Out of this World: Four Days Left / Frankenstein

Until I started reading up for my short presentation on Lucian and Mary Shelley’s Frankenstein for the “Science Fiction and Religion” panel* at Bradford the other weekend, I had no idea that Shelley had notably revised the text between its first 1818 edition and the better-known 1831 edition.

Small, frequent amendations and revisions** altered the text’s focus towards a much greater concern with Christianity, in particular, giving Victor Frankenstein a greater religious consciousness. Frankenstein, in the later text, refers at various points to a guardian angel, and to an angel of destruction leading him on. Although these need not necessarily have come at the cost of sacrificing descriptions of Frankenstein’s scientific practice, they have, such as a youthful scene in which he experiments with electricity, cut from the later version. Even the references to historical practices of natural magic are revised, in order to cast them in a more negative light.

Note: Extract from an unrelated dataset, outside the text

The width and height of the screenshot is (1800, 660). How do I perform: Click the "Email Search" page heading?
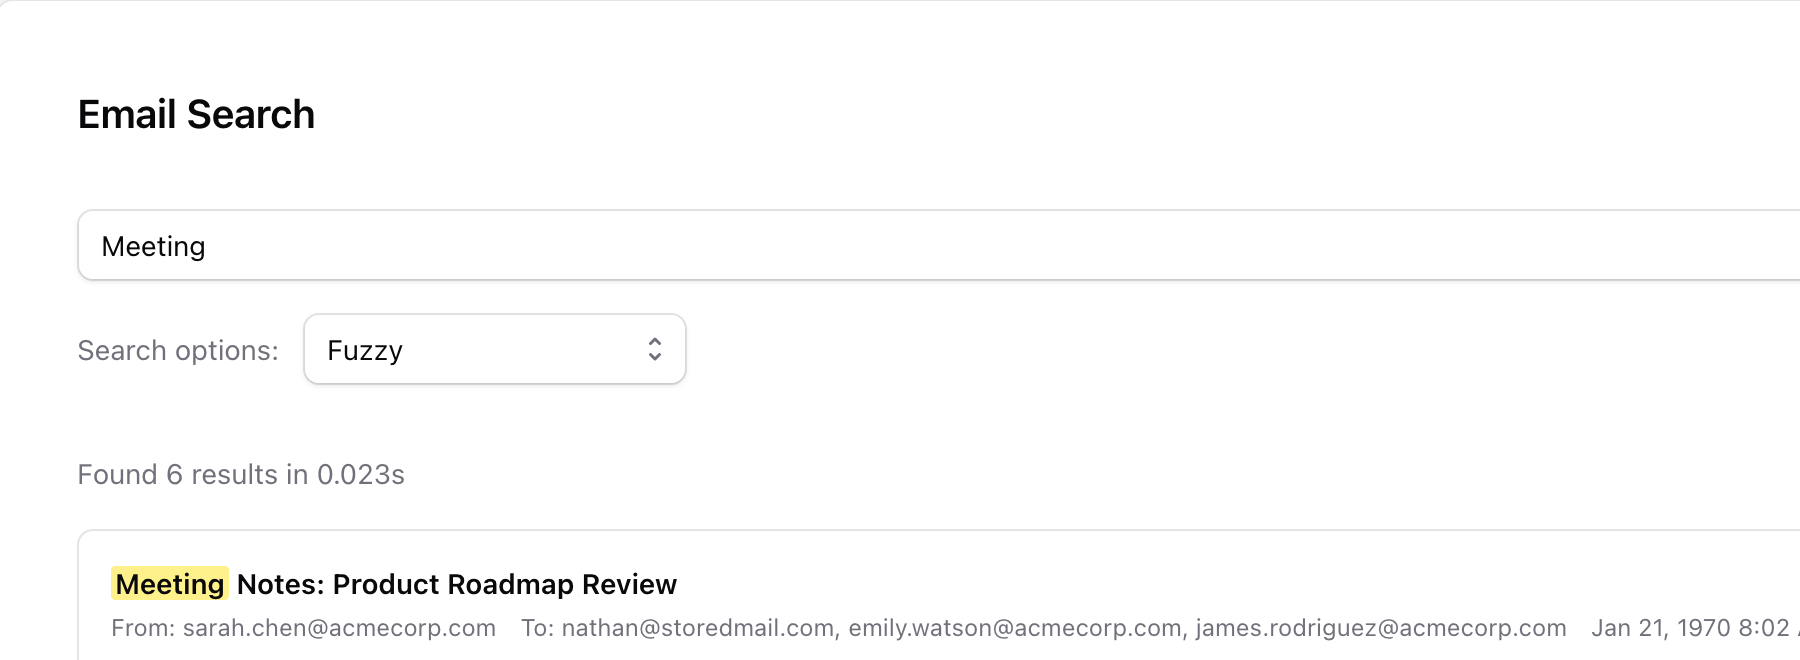[x=196, y=115]
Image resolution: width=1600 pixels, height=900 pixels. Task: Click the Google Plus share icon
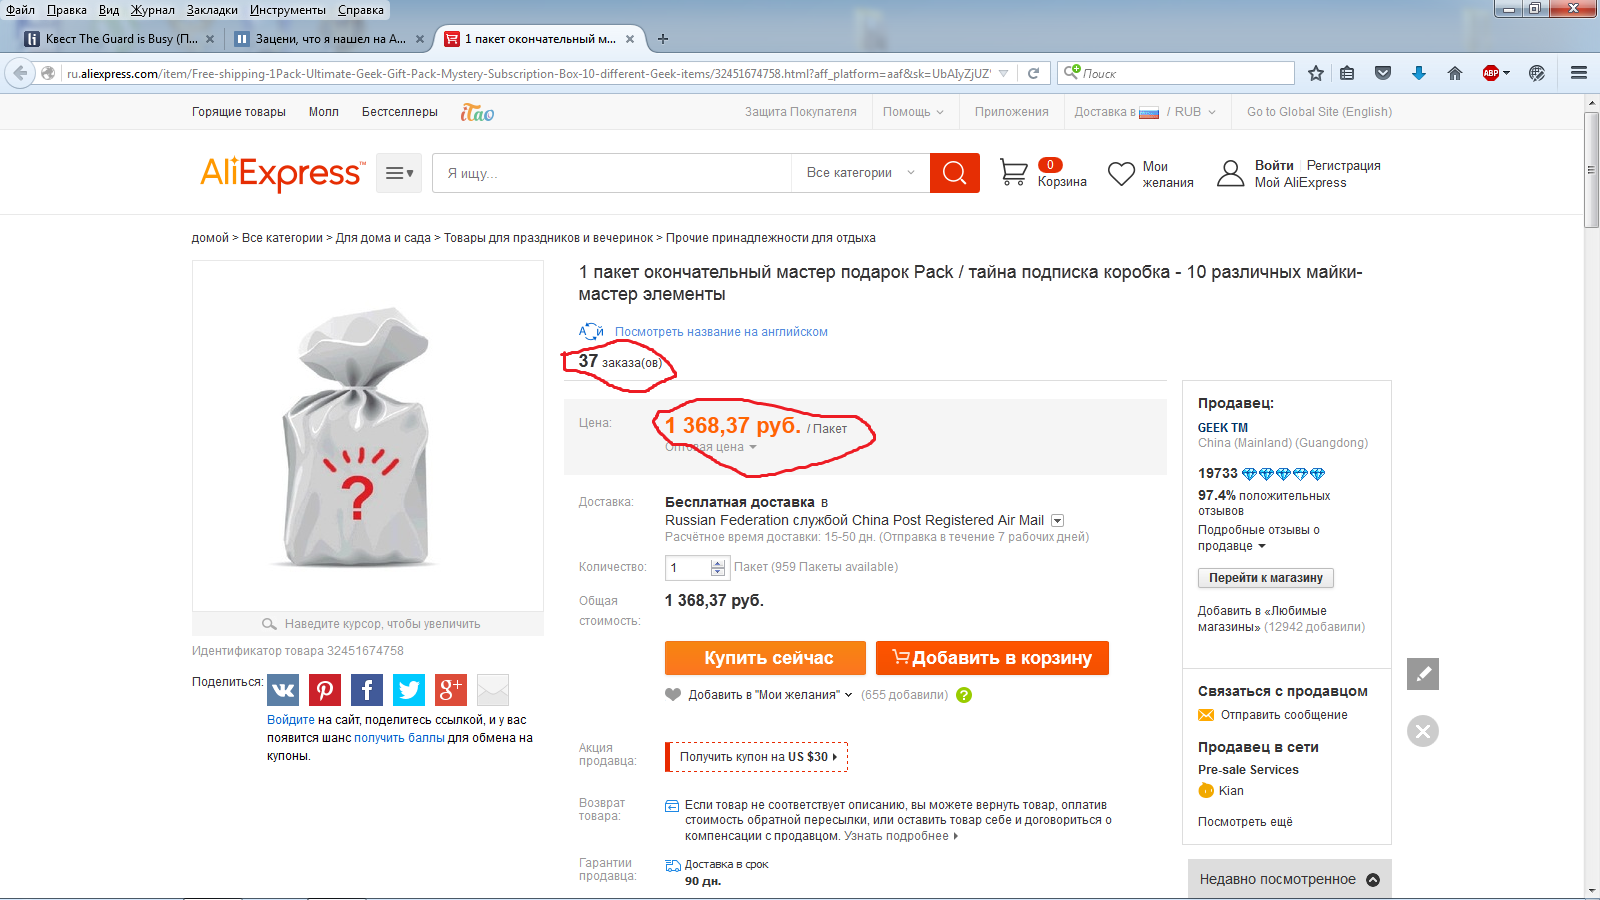[x=451, y=690]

I was conscious that there were many versions of Frankenstein simply because it has been memorably reworked in film numerous times over the years. I hadn’t realized how much the focus of the story was adjusted in Mary Shelley’s own revisions as well.

Some edition of Frankenstein (offhand, I cannot tell you which one!) is currently on display at the British Library as part of the Out of this World: Science Fiction But Not As You Know It exhibition. You have four days left, including today until 18:00, to see it.

*  See also the contents of the talk which Una McCormack gave, on sf and religion in Dr Who and Star Trek, for the same panel.

** I used the Oxford World’s Classics edition of the 1818 text with its list of changes by Marilyn Butler in Appendix B.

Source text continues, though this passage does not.